◆ TASK STATEMENT ◆
Write out the data below exactly, beginning with the first line and ending once the line that has "上野駅 (246, 1904)" is written.

◆ INPUT DATA ◆
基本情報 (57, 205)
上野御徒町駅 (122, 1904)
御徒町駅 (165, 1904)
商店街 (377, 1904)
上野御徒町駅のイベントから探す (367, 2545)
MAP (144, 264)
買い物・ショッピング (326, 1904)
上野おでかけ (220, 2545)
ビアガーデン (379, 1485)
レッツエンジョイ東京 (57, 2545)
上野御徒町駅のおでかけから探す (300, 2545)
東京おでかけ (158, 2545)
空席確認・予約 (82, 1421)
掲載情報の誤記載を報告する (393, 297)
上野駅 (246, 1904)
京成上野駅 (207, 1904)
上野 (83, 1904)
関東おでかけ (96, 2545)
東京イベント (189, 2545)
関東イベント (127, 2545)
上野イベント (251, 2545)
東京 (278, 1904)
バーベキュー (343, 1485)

◆ FINISHED TASK ◆
基本情報 (57, 205)
上野御徒町駅 (122, 1904)
御徒町駅 (165, 1904)
商店街 (377, 1904)
上野御徒町駅のイベントから探す (367, 2545)
MAP (144, 264)
買い物・ショッピング (326, 1904)
上野おでかけ (220, 2545)
ビアガーデン (379, 1485)
レッツエンジョイ東京 (57, 2545)
上野御徒町駅のおでかけから探す (300, 2545)
東京おでかけ (158, 2545)
空席確認・予約 (82, 1421)
掲載情報の誤記載を報告する (393, 297)
上野駅 (246, 1904)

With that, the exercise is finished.